Since the 1960s, the underdeveloped stretch along Varick Street between Spring and Dominick streets has been the site of a fallow parking lot. Demolition and excavation work began recently on the site to make room for the 413-unit project, a collaboration between Mr. Trump and Bayrock Development, the Sapir Organization, and Zar Realty Management. They have been awaiting permits from the city that would allow above-ground construction to begin.
A local bar owner who opposes the project, Rip Hayman, said the site was once known to contain the largest African Methodist Episcopal church in the city. It was attacked during the Civil War-era draft riots, he said.
“The least Trump should do for the community is make a memorial to the difficult history on our block,” Mr. Hayman said yesterday in an e-mail message.
An archeologist hired by the developers will be onsite today, a spokesman for the project, Julius Schwarz, said. He said the developers’ counsel questioned the authority of the city’s Department of Buildings to issue a stop-work order, but that they would comply.
“We will be discussing the matter with them in the morning,” Mr. Schwarz said.
The remains, he said, appear to be confined to the northeast corner of the site, where a church stood until the 1960s.
Police took custody of the bones on Monday afternoon after being alerted by construction workers.
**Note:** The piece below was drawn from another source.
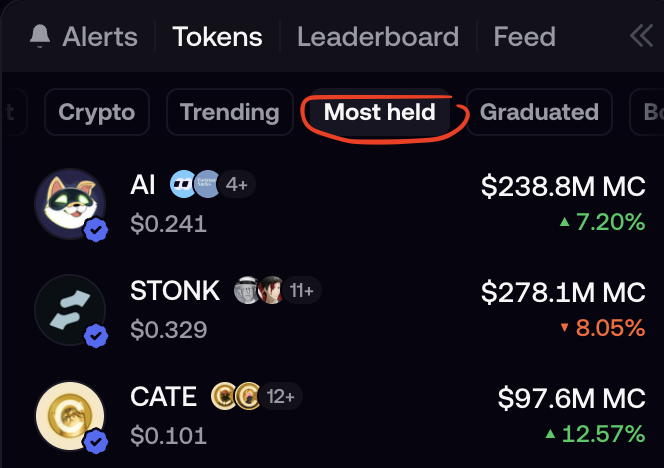This screenshot has height=468, width=664.
Task: Show AI token's 4+ holders badge
Action: pyautogui.click(x=236, y=185)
Police officials said yesterday the bones appear to be more than 100 years old. The existence of bones was first reported yesterday on the Web site of the magazine the Real Deal.
Some neighbors have attacked the SoHo project, saying the glass and steel building would tower over the surrounding low-rise neighborhood. Local elected officials and preservationists have criticized the developers for what they say appear to be efforts to sidestep local zoning laws that prohibit residential development in a manufacturing zone. Supporters say the project will enliven a dark stretch of West SoHo where cars line up to drive through the Holland Tunnel.
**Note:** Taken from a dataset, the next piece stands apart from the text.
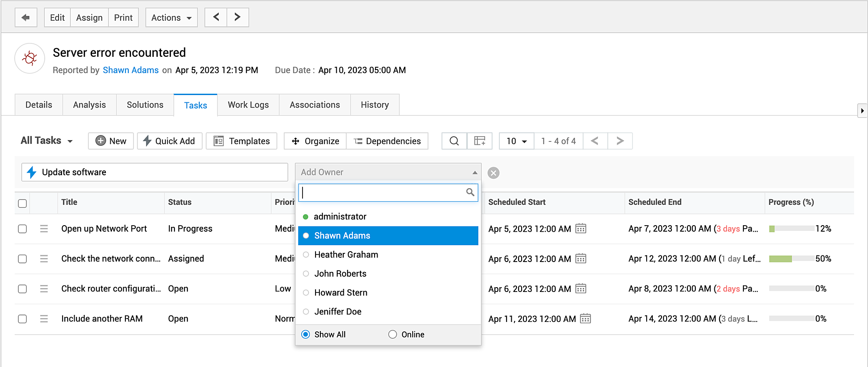
Task: Cancel quick add with the gray X icon
Action: click(x=493, y=173)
A spokeswoman for the Landmarks Preservation Commission said the agency has no jurisdiction over a privately owned site, but it recommended to the developers that they retain an archeologist and attempt to identify and consult with relatives of the deceased about the remains.
The director of the SoHo Alliance, Sean Sweeney, said the remains could have been affiliated with a late 19th century Baptist Church that burned down in a mysterious fire in the 1960s.
“It could have been mafia guys,” Mr. Sweeney said. “There were a lot of social clubs around there.”
A spokeswoman for the city’s Department of Buildings, Jennifer Givner, said the agency would work with the Landmarks Commission and the developers to undertake further research and evaluation and determine the best course of action.
In Lower Manhattan in 1991, the federal government stopped work on its $276 million, 34-story federal office tower at Broadway near Duane Street after finding the remains of hundreds of buried African-Americans from the 17th and 18th centuries. Plans were eventually altered, and much of the African Burial Ground is now preserved and will be home to a large memorial.
The executive director of the Greenwich Village Society of Historical Preservation, Andrew Berman, said that after the discovery of remains, the developers should rename the project, “Trump Condo Hotel and Mausoleum.”
“I have a sense these bodies must have been turning in their graves since the project was announced,” Mr. Berman said.